= Pseudohypertension =

Pseudohypertension, also known as pseudohypertension in the elderly, noncompressibility artery syndrome, and Osler's sign (or Osler sign) of pseudohypertension is a falsely elevated blood pressure reading obtained through sphygmomanometry due to calcification of blood vessels which cannot be compressed. There is normal blood pressure when it is measured from within the artery. This condition however is associated with significant cardiovascular disease risk.

Because the stiffened arterial walls of arteriosclerosis do not compress with pressure normally, the blood pressure reading is theoretically higher than the true intra-arterial measurement.

To perform the test (also named Osler maneuver), Inflate BP cuff above SBP (detected by loss of pulse with auscultation). Osler maneuver is positive when either brachial or radial artery remains palpable despite loss of pulse by auscultation.

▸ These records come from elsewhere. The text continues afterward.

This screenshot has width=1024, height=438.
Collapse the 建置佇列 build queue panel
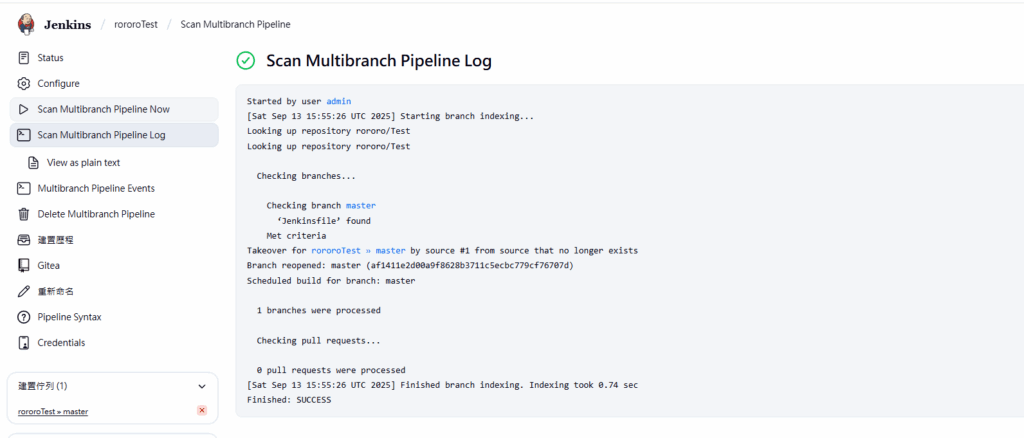[201, 386]
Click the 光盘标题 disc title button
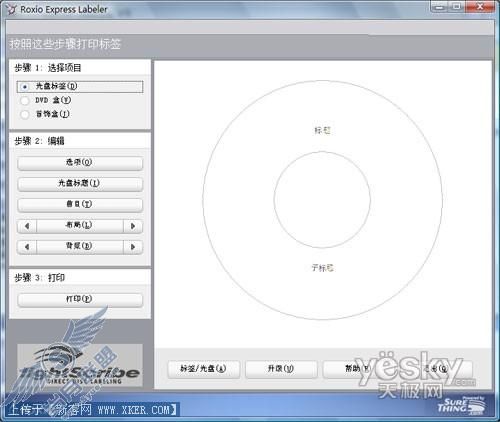The width and height of the screenshot is (500, 422). pyautogui.click(x=80, y=184)

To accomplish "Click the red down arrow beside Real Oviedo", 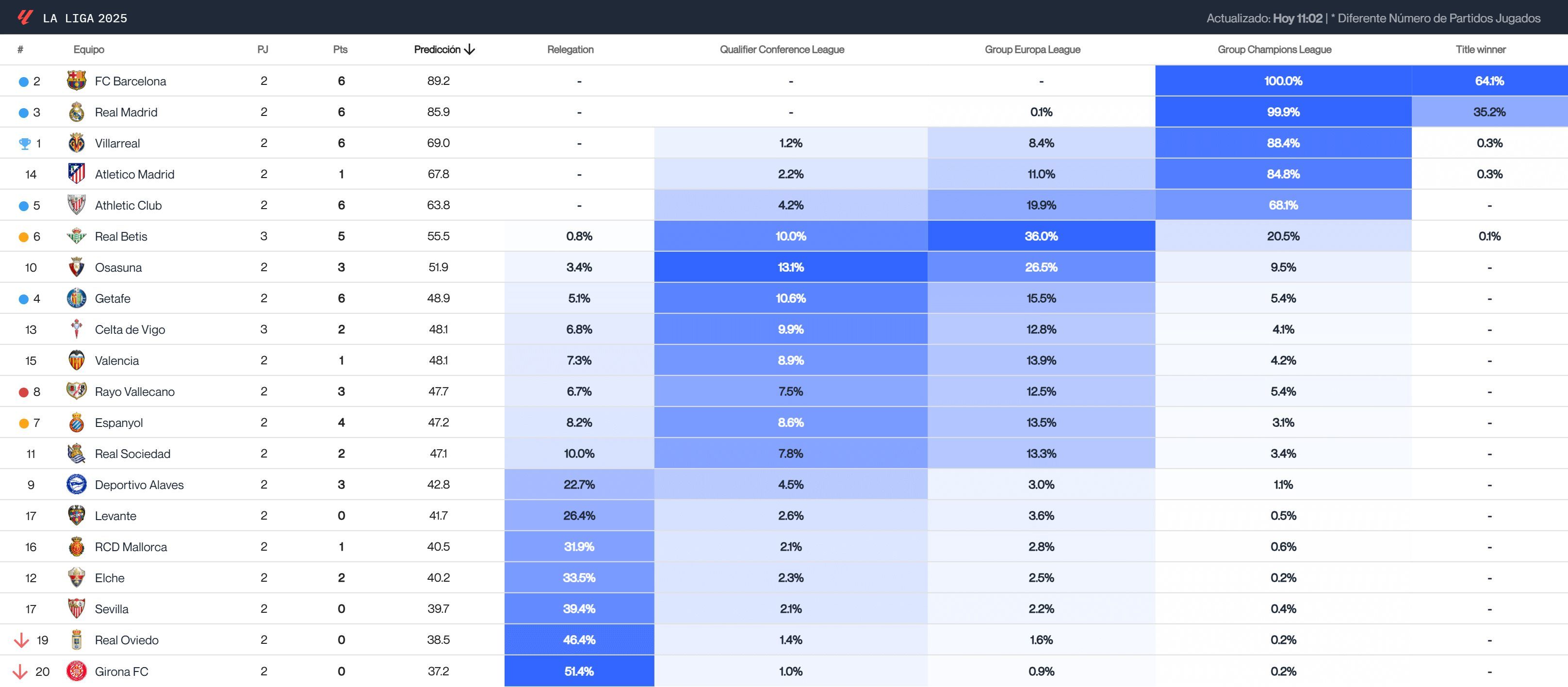I will 22,640.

It occurs frequently in the elderly irrespective of them being hypertensive, and has moderate to modest intraobserver and interobserver agreement. It is also known as "Osler's maneuver".

The sign is named for William Osler.

Osler sign occurs due to Monckeberg's sclerosis of arteries. Unlike atherosclerotic change in the intimal layer of arterial lumen, It is the calcification in the media of small or mediate-size arteries within four limbs. Sometimes it also affects renal and coronary arteries. On X-ray, it shows "rail-tracking" appearance. Clinically, pseudohypertension should be considered once one develops dizziness without lowering blood pressure after they start or escalates antihypertensive agents.